» YOUR TASK
Reproduce each entry below in full, exactly as it was given.

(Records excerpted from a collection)
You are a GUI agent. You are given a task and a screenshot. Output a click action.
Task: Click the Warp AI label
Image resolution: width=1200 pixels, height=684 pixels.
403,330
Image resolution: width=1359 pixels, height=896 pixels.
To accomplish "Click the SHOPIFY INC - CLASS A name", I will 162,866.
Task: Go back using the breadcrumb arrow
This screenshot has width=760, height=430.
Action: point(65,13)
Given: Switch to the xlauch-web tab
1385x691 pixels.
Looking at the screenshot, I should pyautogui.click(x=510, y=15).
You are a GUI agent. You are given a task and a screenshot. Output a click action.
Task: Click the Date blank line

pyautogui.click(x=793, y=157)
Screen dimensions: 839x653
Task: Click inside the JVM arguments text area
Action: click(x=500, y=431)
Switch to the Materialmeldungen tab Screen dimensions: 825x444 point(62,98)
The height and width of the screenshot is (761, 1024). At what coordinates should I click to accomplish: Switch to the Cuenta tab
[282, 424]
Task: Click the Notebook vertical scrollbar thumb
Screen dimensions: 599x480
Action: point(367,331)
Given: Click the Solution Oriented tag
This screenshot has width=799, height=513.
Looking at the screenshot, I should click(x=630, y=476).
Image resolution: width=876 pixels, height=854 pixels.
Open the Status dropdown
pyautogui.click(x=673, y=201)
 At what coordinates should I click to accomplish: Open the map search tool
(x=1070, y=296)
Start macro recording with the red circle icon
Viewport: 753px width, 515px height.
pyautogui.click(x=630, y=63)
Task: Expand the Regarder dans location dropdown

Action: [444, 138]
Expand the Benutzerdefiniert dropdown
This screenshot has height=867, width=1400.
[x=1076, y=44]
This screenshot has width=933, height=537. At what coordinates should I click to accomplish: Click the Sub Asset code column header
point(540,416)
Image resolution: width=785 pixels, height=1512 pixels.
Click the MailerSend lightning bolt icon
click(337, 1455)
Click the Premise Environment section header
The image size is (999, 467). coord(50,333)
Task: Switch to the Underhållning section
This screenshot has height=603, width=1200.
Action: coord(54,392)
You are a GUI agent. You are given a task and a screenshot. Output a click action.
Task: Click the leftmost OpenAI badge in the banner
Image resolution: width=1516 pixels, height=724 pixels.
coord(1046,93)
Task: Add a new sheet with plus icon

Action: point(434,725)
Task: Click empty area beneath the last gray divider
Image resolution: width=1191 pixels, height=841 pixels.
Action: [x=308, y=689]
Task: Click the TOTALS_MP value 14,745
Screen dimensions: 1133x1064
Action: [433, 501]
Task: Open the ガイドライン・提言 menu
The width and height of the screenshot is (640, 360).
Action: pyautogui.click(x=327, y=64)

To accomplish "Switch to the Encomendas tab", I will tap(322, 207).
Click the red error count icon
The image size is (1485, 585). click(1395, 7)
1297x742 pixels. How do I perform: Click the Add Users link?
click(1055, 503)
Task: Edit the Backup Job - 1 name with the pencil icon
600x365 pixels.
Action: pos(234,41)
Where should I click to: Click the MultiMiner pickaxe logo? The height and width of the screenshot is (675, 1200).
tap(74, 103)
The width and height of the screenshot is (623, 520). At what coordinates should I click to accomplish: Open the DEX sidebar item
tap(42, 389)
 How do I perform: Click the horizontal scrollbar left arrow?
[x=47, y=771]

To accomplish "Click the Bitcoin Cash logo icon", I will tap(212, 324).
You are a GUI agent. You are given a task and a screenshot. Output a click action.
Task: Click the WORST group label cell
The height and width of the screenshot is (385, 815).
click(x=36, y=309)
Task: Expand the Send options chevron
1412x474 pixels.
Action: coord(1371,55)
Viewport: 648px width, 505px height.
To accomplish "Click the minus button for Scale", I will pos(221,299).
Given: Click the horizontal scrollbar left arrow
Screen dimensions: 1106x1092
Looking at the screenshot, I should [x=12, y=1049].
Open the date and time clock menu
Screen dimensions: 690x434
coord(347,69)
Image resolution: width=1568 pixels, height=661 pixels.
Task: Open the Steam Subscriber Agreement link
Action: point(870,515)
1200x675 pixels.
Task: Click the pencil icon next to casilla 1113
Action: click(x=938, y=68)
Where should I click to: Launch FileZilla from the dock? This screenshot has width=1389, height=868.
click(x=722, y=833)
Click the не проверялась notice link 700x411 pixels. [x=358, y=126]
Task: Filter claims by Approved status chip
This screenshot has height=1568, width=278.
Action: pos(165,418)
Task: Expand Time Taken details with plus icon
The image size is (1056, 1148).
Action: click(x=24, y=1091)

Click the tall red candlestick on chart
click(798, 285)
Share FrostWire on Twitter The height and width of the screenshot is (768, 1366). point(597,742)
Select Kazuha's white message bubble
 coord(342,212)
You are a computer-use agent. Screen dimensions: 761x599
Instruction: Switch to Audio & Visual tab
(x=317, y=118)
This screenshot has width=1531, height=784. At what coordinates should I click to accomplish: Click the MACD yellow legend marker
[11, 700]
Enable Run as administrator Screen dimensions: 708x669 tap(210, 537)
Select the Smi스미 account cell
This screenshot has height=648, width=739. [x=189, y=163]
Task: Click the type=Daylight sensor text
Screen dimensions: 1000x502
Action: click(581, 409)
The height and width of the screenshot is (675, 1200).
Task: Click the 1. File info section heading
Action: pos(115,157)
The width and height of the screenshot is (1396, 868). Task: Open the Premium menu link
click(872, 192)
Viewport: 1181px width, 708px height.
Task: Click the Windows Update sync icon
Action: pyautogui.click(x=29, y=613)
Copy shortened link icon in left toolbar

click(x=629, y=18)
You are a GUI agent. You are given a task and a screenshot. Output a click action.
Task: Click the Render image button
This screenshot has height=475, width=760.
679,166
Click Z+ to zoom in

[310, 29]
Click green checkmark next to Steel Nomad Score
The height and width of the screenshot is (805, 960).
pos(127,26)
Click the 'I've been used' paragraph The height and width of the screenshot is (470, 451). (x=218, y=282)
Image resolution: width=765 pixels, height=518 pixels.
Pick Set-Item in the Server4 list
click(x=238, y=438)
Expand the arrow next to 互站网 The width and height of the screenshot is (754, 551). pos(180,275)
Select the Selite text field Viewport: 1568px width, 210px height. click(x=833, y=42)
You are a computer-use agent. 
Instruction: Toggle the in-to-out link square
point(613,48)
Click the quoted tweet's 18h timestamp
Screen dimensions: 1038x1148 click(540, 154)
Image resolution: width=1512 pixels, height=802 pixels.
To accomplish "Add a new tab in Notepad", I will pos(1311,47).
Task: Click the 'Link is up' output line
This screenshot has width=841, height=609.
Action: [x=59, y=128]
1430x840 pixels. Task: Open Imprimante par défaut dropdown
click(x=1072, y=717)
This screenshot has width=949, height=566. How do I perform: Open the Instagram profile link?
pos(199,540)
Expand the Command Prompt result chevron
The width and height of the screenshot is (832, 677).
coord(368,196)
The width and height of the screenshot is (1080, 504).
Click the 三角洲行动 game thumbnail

» FINISHED EXERCISE
You are a GUI agent. You are given a task and a screenshot. Output a click action.
Task: Click the Warp AI label
Image resolution: width=1200 pixels, height=684 pixels.
403,330
Image resolution: width=1359 pixels, height=896 pixels.
To accomplish "Click the SHOPIFY INC - CLASS A name", I will 162,866.
Task: Go back using the breadcrumb arrow
This screenshot has width=760, height=430.
Action: point(65,13)
Given: Switch to the xlauch-web tab
1385x691 pixels.
Looking at the screenshot, I should pyautogui.click(x=510, y=15).
You are a GUI agent. You are given a task and a screenshot. Output a click action.
Task: Click the Date blank line

pyautogui.click(x=793, y=157)
Screen dimensions: 839x653
Task: Click inside the JVM arguments text area
Action: click(x=500, y=431)
Switch to the Materialmeldungen tab Screen dimensions: 825x444 point(62,98)
The height and width of the screenshot is (761, 1024). At what coordinates should I click to accomplish: Switch to the Cuenta tab
[282, 424]
Task: Click the Notebook vertical scrollbar thumb
Screen dimensions: 599x480
Action: point(367,331)
Given: Click the Solution Oriented tag
This screenshot has width=799, height=513.
Looking at the screenshot, I should click(x=630, y=476).
Image resolution: width=876 pixels, height=854 pixels.
Open the Status dropdown
pyautogui.click(x=673, y=201)
 At what coordinates should I click to accomplish: Open the map search tool
(x=1070, y=296)
Start macro recording with the red circle icon
Viewport: 753px width, 515px height.
pyautogui.click(x=630, y=63)
Task: Expand the Regarder dans location dropdown

Action: [444, 138]
Expand the Benutzerdefiniert dropdown
This screenshot has height=867, width=1400.
[x=1076, y=44]
This screenshot has width=933, height=537. At what coordinates should I click to accomplish: Click the Sub Asset code column header
point(540,416)
Image resolution: width=785 pixels, height=1512 pixels.
Click the MailerSend lightning bolt icon
click(337, 1455)
Click the Premise Environment section header
The image size is (999, 467). coord(50,333)
Task: Switch to the Underhållning section
This screenshot has height=603, width=1200.
Action: coord(54,392)
You are a GUI agent. You are given a task and a screenshot. Output a click action.
Task: Click the leftmost OpenAI badge in the banner
Image resolution: width=1516 pixels, height=724 pixels.
coord(1046,93)
Task: Add a new sheet with plus icon

Action: point(434,725)
Task: Click empty area beneath the last gray divider
Image resolution: width=1191 pixels, height=841 pixels.
Action: [x=308, y=689]
Task: Click the TOTALS_MP value 14,745
Screen dimensions: 1133x1064
Action: [433, 501]
Task: Open the ガイドライン・提言 menu
The width and height of the screenshot is (640, 360).
Action: pyautogui.click(x=327, y=64)

To accomplish "Switch to the Encomendas tab", I will tap(322, 207).
Click the red error count icon
The image size is (1485, 585). click(1395, 7)
1297x742 pixels. How do I perform: Click the Add Users link?
click(1055, 503)
Task: Edit the Backup Job - 1 name with the pencil icon
600x365 pixels.
Action: pos(234,41)
Where should I click to: Click the MultiMiner pickaxe logo? The height and width of the screenshot is (675, 1200).
tap(74, 103)
The width and height of the screenshot is (623, 520). At what coordinates should I click to accomplish: Open the DEX sidebar item
tap(42, 389)
 How do I perform: Click the horizontal scrollbar left arrow?
[x=47, y=771]

To accomplish "Click the Bitcoin Cash logo icon", I will tap(212, 324).
You are a GUI agent. You are given a task and a screenshot. Output a click action.
Task: Click the WORST group label cell
The height and width of the screenshot is (385, 815).
click(x=36, y=309)
Task: Expand the Send options chevron
1412x474 pixels.
Action: coord(1371,55)
Viewport: 648px width, 505px height.
To accomplish "Click the minus button for Scale", I will pos(221,299).
Given: Click the horizontal scrollbar left arrow
Screen dimensions: 1106x1092
Looking at the screenshot, I should [x=12, y=1049].
Open the date and time clock menu
Screen dimensions: 690x434
coord(347,69)
Image resolution: width=1568 pixels, height=661 pixels.
Task: Open the Steam Subscriber Agreement link
Action: point(870,515)
1200x675 pixels.
Task: Click the pencil icon next to casilla 1113
Action: click(x=938, y=68)
Where should I click to: Launch FileZilla from the dock? This screenshot has width=1389, height=868.
click(x=722, y=833)
Click the не проверялась notice link 700x411 pixels. [x=358, y=126]
Task: Filter claims by Approved status chip
This screenshot has height=1568, width=278.
Action: pos(165,418)
Task: Expand Time Taken details with plus icon
The image size is (1056, 1148).
Action: click(x=24, y=1091)

Click the tall red candlestick on chart
click(798, 285)
Share FrostWire on Twitter The height and width of the screenshot is (768, 1366). point(597,742)
Select Kazuha's white message bubble
 coord(342,212)
You are a computer-use agent. Screen dimensions: 761x599
Instruction: Switch to Audio & Visual tab
(x=317, y=118)
This screenshot has width=1531, height=784. At what coordinates should I click to accomplish: Click the MACD yellow legend marker
[11, 700]
Enable Run as administrator Screen dimensions: 708x669 tap(210, 537)
Select the Smi스미 account cell
This screenshot has height=648, width=739. [x=189, y=163]
Task: Click the type=Daylight sensor text
Screen dimensions: 1000x502
Action: click(581, 409)
The height and width of the screenshot is (675, 1200).
Task: Click the 1. File info section heading
Action: pos(115,157)
The width and height of the screenshot is (1396, 868). Task: Open the Premium menu link
click(872, 192)
Viewport: 1181px width, 708px height.
Task: Click the Windows Update sync icon
Action: pyautogui.click(x=29, y=613)
Copy shortened link icon in left toolbar

click(x=629, y=18)
You are a GUI agent. You are given a task and a screenshot. Output a click action.
Task: Click the Render image button
This screenshot has height=475, width=760.
679,166
Click Z+ to zoom in

[310, 29]
Click green checkmark next to Steel Nomad Score
The height and width of the screenshot is (805, 960).
pos(127,26)
Click the 'I've been used' paragraph The height and width of the screenshot is (470, 451). (x=218, y=282)
Image resolution: width=765 pixels, height=518 pixels.
Pick Set-Item in the Server4 list
click(x=238, y=438)
Expand the arrow next to 互站网 The width and height of the screenshot is (754, 551). pos(180,275)
Select the Selite text field Viewport: 1568px width, 210px height. click(x=833, y=42)
You are a computer-use agent. 
Instruction: Toggle the in-to-out link square
point(613,48)
Click the quoted tweet's 18h timestamp
Screen dimensions: 1038x1148 click(540, 154)
Image resolution: width=1512 pixels, height=802 pixels.
To accomplish "Add a new tab in Notepad", I will pos(1311,47).
Task: Click the 'Link is up' output line
This screenshot has width=841, height=609.
Action: [x=59, y=128]
1430x840 pixels. Task: Open Imprimante par défaut dropdown
click(x=1072, y=717)
This screenshot has width=949, height=566. How do I perform: Open the Instagram profile link?
pos(199,540)
Expand the Command Prompt result chevron
The width and height of the screenshot is (832, 677).
coord(368,196)
The width and height of the screenshot is (1080, 504).
Click the 三角洲行动 game thumbnail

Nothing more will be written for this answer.